Volvió con su mujer y con su amante intermitentemente, dependiendo del momento o las circunstancias. Porque las gafas de la autocomplacencia le proporcionaban justificación a todos y cada uno de sus actos.” Era un hombre bueno, forzado por las circunstancias, un hombre de honor”.
 Ni él mismo esperaba que unos cristales cóncavos o conversos  fueran a ser capaces  de  proporcionar  tanta paz a su espíritu. Eran como el resultado de la meditación de un lama durante muchos años, como el sueño de un niño que acaba de hacer su primera comunión.  
 Por fin la paz
“Encuentre la paz en su interior con las gafas autocomplacientes,  en pasta o en titanio, progresivas o fijas” rezaba un anuncio a las puertas de la óptica.

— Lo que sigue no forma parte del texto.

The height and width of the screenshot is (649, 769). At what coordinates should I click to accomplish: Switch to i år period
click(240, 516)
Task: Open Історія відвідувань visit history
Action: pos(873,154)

Él, sobre todo, él,  seguía durmiendo en paz, sin sobresaltos, sin angustias.
Los políticos se las quitan de las manos.
Si eres de derechas, la culpa de todo la tiene Rubalcaba, si  de izquierdas, Rajoy. Si sacerdote, los ateos, si  ateo,” los curas”…, y así, las magnificas gafas evitan que pienses, que recuerdes, que valores.
Como si fueras un lama del Tibet.
El hombre más feliz de la tierra.
“Compre usted gafas de autocomplacencia. No las deje para mañana, puede ser demasiado tarde. Dese prisa. Si se le despierta la conciencia o la inteligencia, está usted perdido”.